When Canadiens GM Marc Bergevin told reporters this week that coach Claude Julien will be back behind the bench in Montreal next season, eyebrows were raised. The Canadiens have had a forgettable season, and with the playoffs falling farther from reality with each passing game despite the struggles of other division rivals, fans have been clamoring for change.
The fact of the matter is Julien hasn’t mustered much success since taking over in 2017. The Canadiens have missed the playoffs each of the past two seasons and were eliminated in the first round by the New York Rangers in 2016-17, a season in which Julien took the reins from Michel Therrien and Montreal won the Atlantic Division, but it was the weakest division in league that season and the playoffs were an abject failure. This season has been no different. The Canadiens sit sixth in the wild-card race, two points behind the Florida Panthers and seven back of the Toronto Maple Leafs, who are third in the Atlantic. It's going to take a major late-season push to change the post-season outlook.
Granted, injuries have an issue in Montreal this season. Paul Byron and Jonathan Drouin missed significant time, with the latter sidelined 41 games total after suffering an ankle injury last month. When Drouin was out from Nov. 18 through Feb. 7, the Canadiens posted a 15-18-3 record, 33 points and were 24th in the NHL, a significant change from the 11-5-4 record Montreal had posted across the first 20 games with Drouin in the lineup. But unlike the Pittsburgh Penguins or Columbus Blue Jackets, two teams plagued by injuries this season, the Canadiens don't have the depth to cover for a depleted lineup. The poor play of Jesperi Kotkaniemi, the inconsistent season Max Domi has had and mediocre special teams have also played a part in the Canadiens' disappointing performance.
Among the biggest concerns, however, are that the Canadiens are still without a true No. 1 center, a left-handed defenseman to play alongside Shea Weber and a backup goalie on which the the Canadiens can rely.
With all due respect to Philip Danault, who has played fantastic for the Habs over the past few years, he's not a top-line pivot on any contending team. Second-line, sure, but barring the rebuilding Ottawa Senators, Danault isn't quite the caliber of any other first-line center in the division. There's no quick-fix solution, though. Keeping Nick Suzuki down the middle means keeping Max Domi to the wing, which isn't where he's most effective. Kotkaniemi isn't ready. The same goes for Ryan Poehling. One way or another, the Canadiens need to find an upgrade down the middle.
As for the crease, Carey Price hasn’t been the world-beater we’ve seen in the past, but he hasn’t been the issue this season, either. At 5-on-5, Price's .921 save percentage ranks 25th of the 53 goalies with at least 25 games played. The same can't be said of the backup situation, though. Charlie Lindgren, Cayden Primeau and Keith Kinkaid, who was originally tasked with solidifying the backup position, have combined for four victories in 13 games. That hardly instills confidence.

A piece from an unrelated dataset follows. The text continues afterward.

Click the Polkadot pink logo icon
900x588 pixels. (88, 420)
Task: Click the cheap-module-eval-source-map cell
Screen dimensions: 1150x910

What has brought these issues at center, on the blueline and, to a lesser extent, in the crease to the fore is the lack of success Bergevin has had on the draft floor. Of the 39 players drafted between 2012 and 2018, Victor Mete, Artturi Lehkonen and Charles Hudon are the only players with at least 100 games played who remain with the organization. That doesn't include Noah Juulsen, the only first-round pick from 2009-2016 who is still a Canadien, though injuries have limited him to 44 career games. Development has been a concern, and while it’s unfair to grade the past two drafts yet, there’s significant work that needs to be done. The 14 2020 picks that have been accumulated – not to mention another 10 in 2021 – will give Montreal the chance to throw additional darts at the board, but it's turning around and developing the assets into NHL-caliber talents that is the next, and most important, step.
This is all to say that Montreal's situation is a complicated mix. The blame can't be placed on the shoulders of one person. Bergevin could have easily criticized Julien for the Canadiens' struggles this year and moved on. It's not as though the coaching market is bare right now (Gerald Gallant, anyone?). But Bergevin has decided to keep with the status quo and give a vote of confidence to the team's leader at a time when very few have. Now, he has to hope it pays off.